Consumer confidence increased by 2.4 points in January 2023
- Short-term (+5.7) and forward-looking (+10.5) household finance measures saw significant improvements
- House value measures for the past 30 days (+3.7) and next 12 months (+5.8) also trended upwards
- Job security and business activity metrics declined
Improving household finance and house value measures helped consumer confidence jump 2.4 points in January 2023 – according to the latest data from YouGov and the Centre for Economics and Business Research (Cebr).
YouGov collects consumer confidence data every day, conducting over 6,000 interviews a month. Respondents answer questions about household finances, property prices, job security, and business activity, both over the past 30 days and looking ahead to the next 12 months.
While the tail end of 2022 was dominated by talk of a recession, the early weeks of 2023 have suggested that the economy is defying expectations.
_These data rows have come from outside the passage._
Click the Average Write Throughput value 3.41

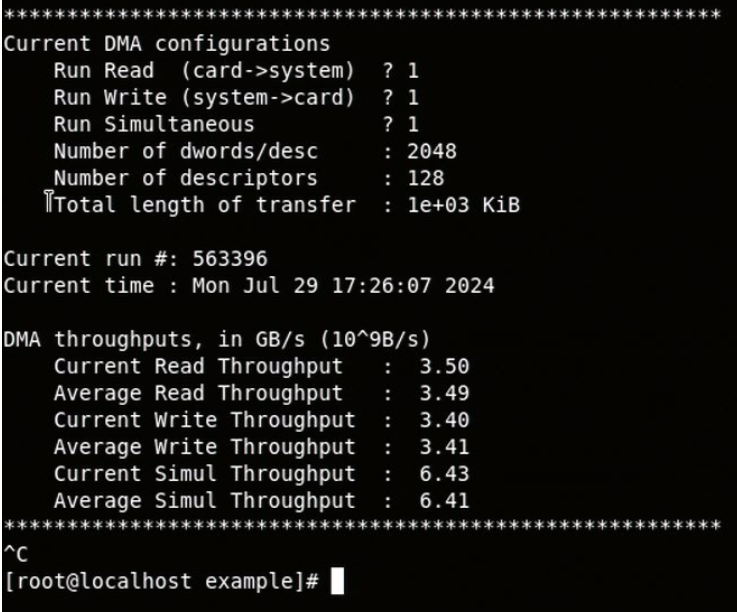(x=444, y=447)
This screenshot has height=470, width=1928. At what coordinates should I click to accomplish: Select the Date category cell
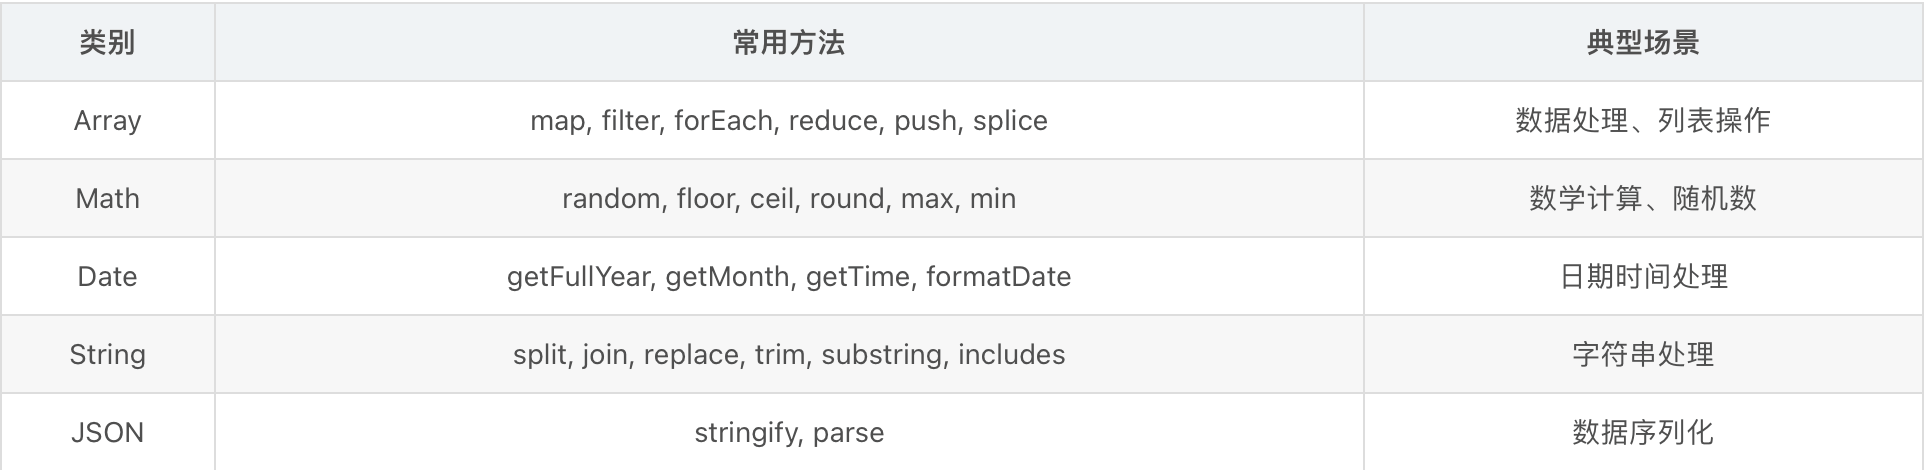pos(107,277)
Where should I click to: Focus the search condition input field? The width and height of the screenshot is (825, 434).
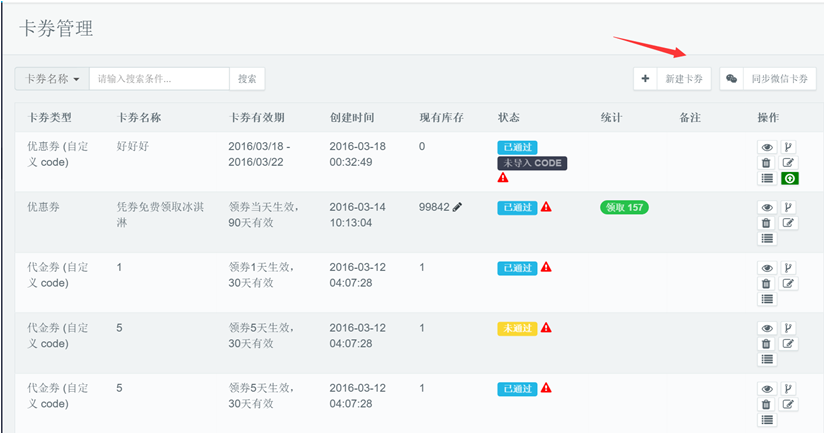click(x=159, y=79)
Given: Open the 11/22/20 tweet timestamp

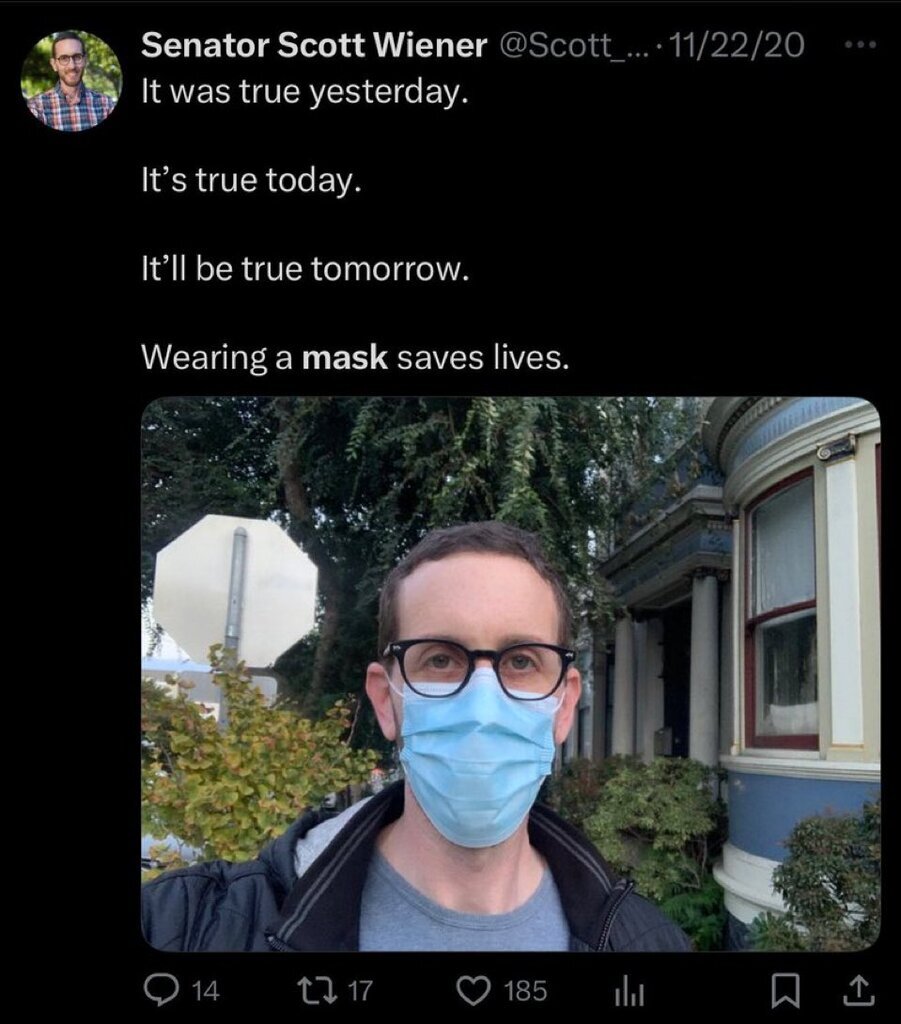Looking at the screenshot, I should tap(736, 45).
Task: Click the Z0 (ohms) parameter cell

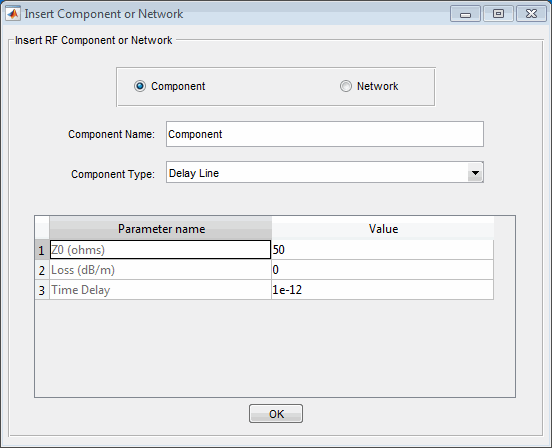Action: click(x=161, y=250)
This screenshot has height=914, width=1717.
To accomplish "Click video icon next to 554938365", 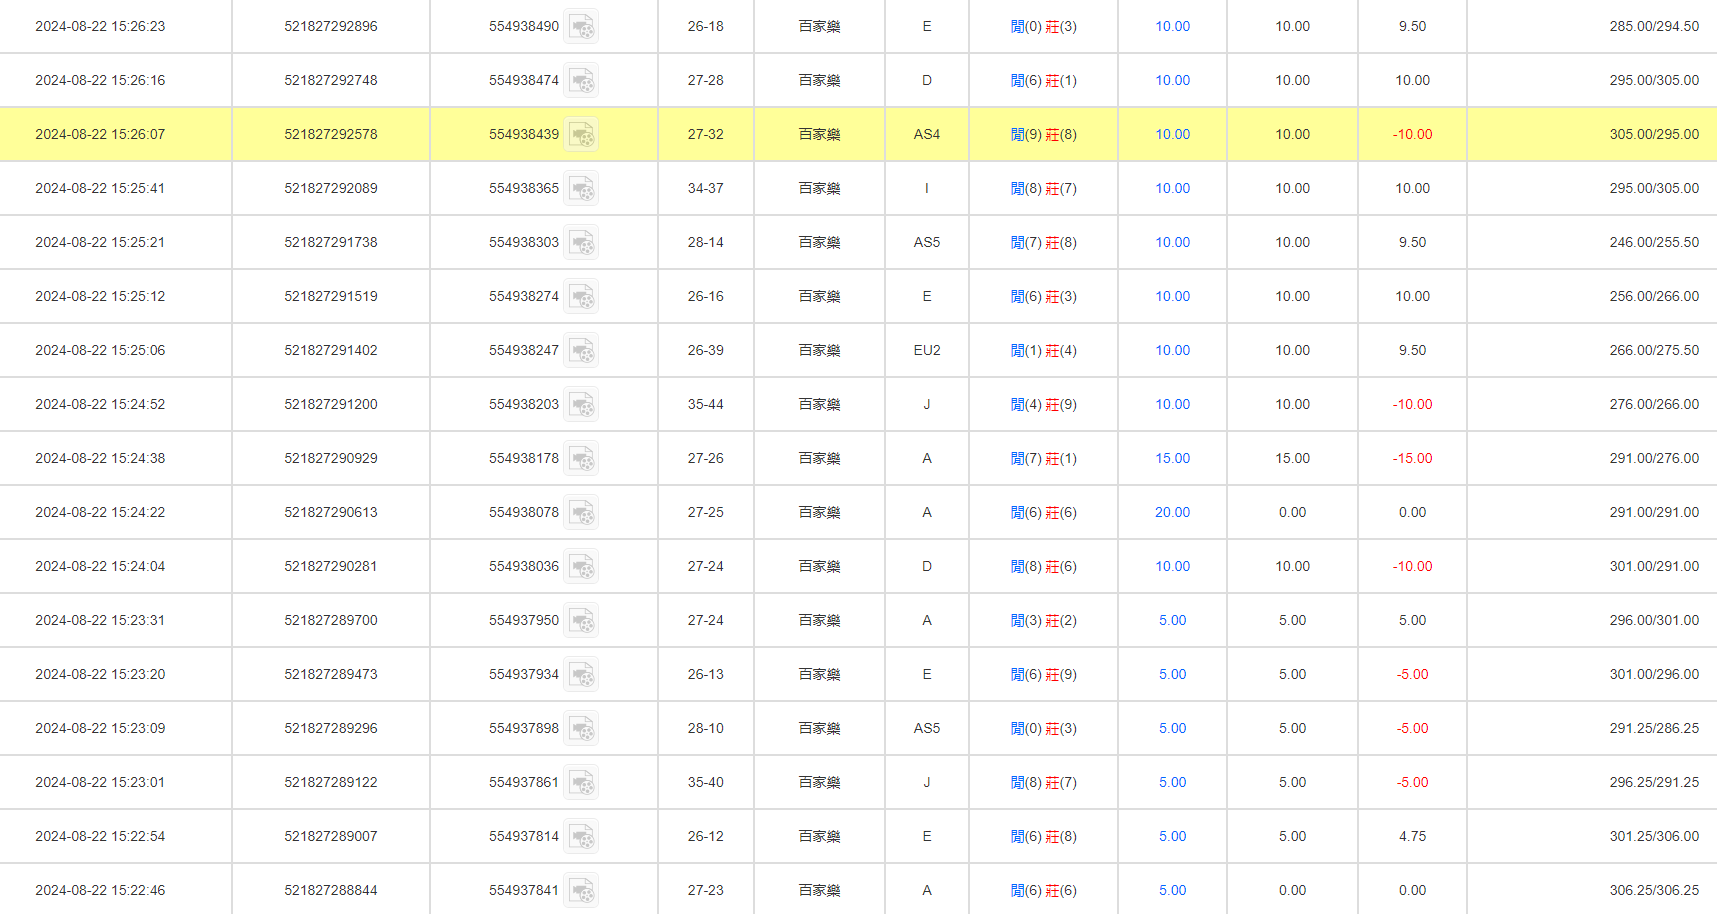I will point(581,189).
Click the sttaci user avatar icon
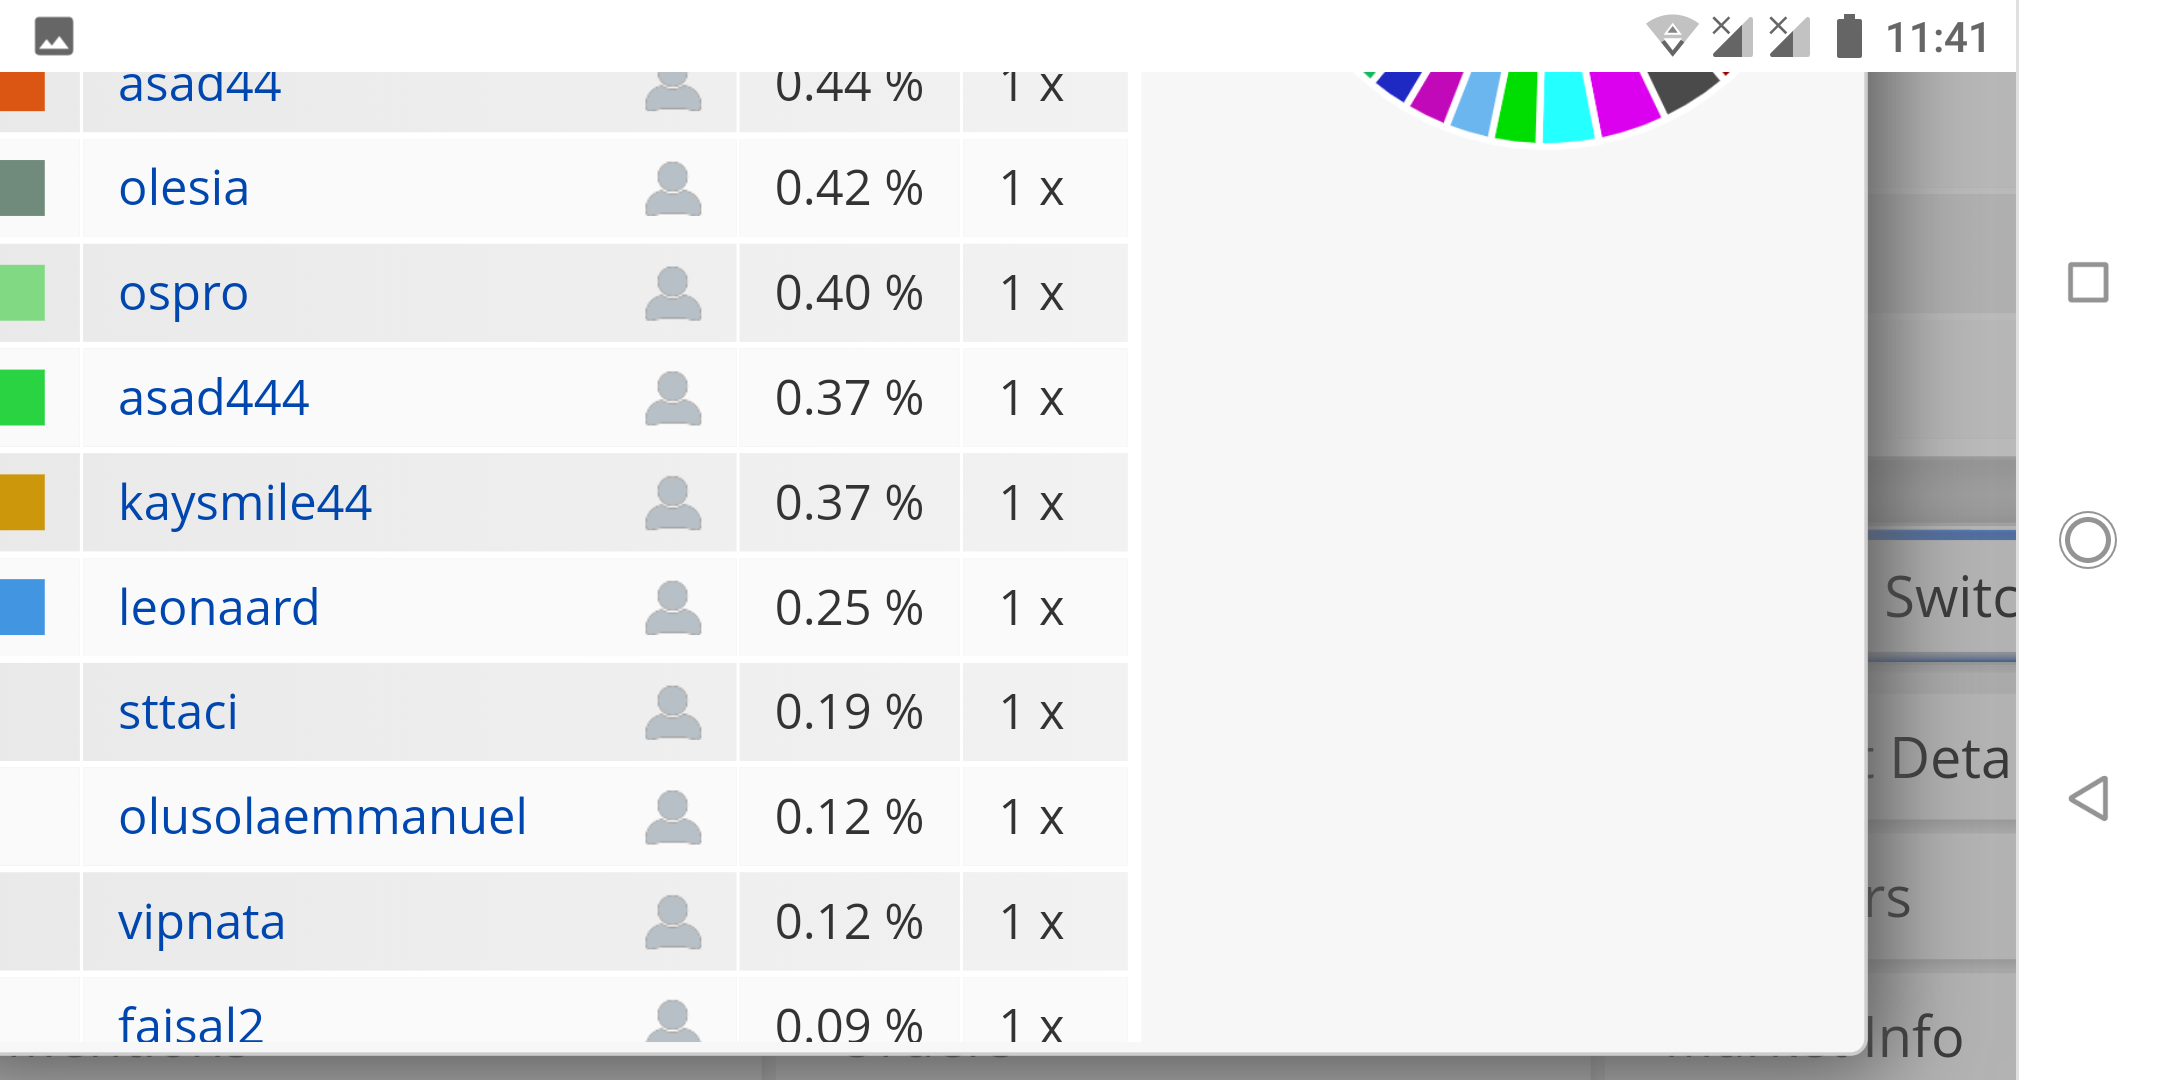2160x1080 pixels. 673,713
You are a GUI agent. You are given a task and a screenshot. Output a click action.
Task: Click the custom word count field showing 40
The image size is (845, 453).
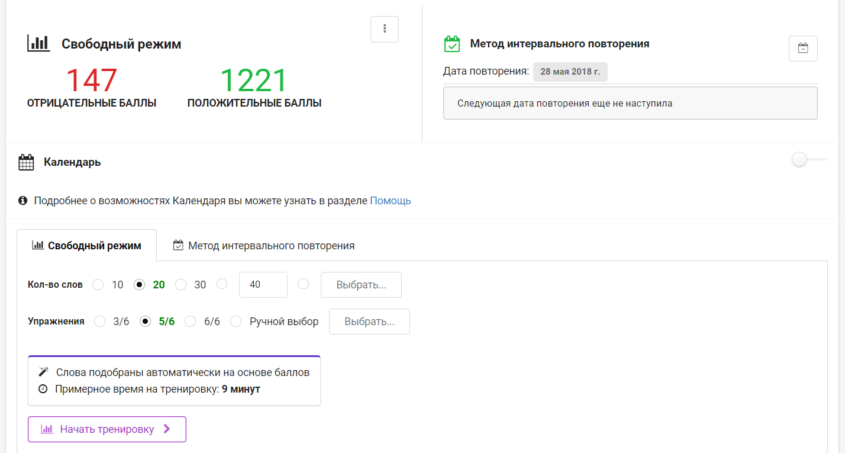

This increasingly optimistic mood may be reflected in public perceptions of household finances: retrospective measures for this metric improved from 62.3 to 68.0 (+5.7), and with outlook jumping 10.5 points from 56.9 to 67.4 (+10.5). It’s the largest increase ever for the forward-looking measure, and the largest increase since May 2020 for the short-term measure. This, of course, has to be put in the context of last year’s series of historic lows – which saw outlook for household finances fall by 19.3 points in February 2022 as news of the changing energy price cap emerged – and both scores remain negative overall.
Homeowners were also in a more positive mood by the end of January, with perceptions of house prices over the past 30 days rising by 3.7 points – from 106.7 to 110.4 – and rising by 5.8 points for the next 12 months, from 105.1 to 110.9. It’s an improvement that seems a little at odds with the news that house prices were flat in January, and (per some reports) could be poised to fall over the rest of the year.
Other measures saw varying degrees of negative movement. Business activity for the past 30 days slid by -2.2 points from 108.8 to 106.6, while outlook declined 1.6 points from 117.3 to 115.6. Employees were also more likely to view their job security in a less favourable light, with retrospective measures showing a 0.7 deterioration from 91.9 to 91.2, while expectations for the next year slipped by 1.8 points from 118.2 to 116.4.
But however worse these metrics got, they weren’t enough to stop the improving household finance and house price measures from moving the overall index in a more positive direction.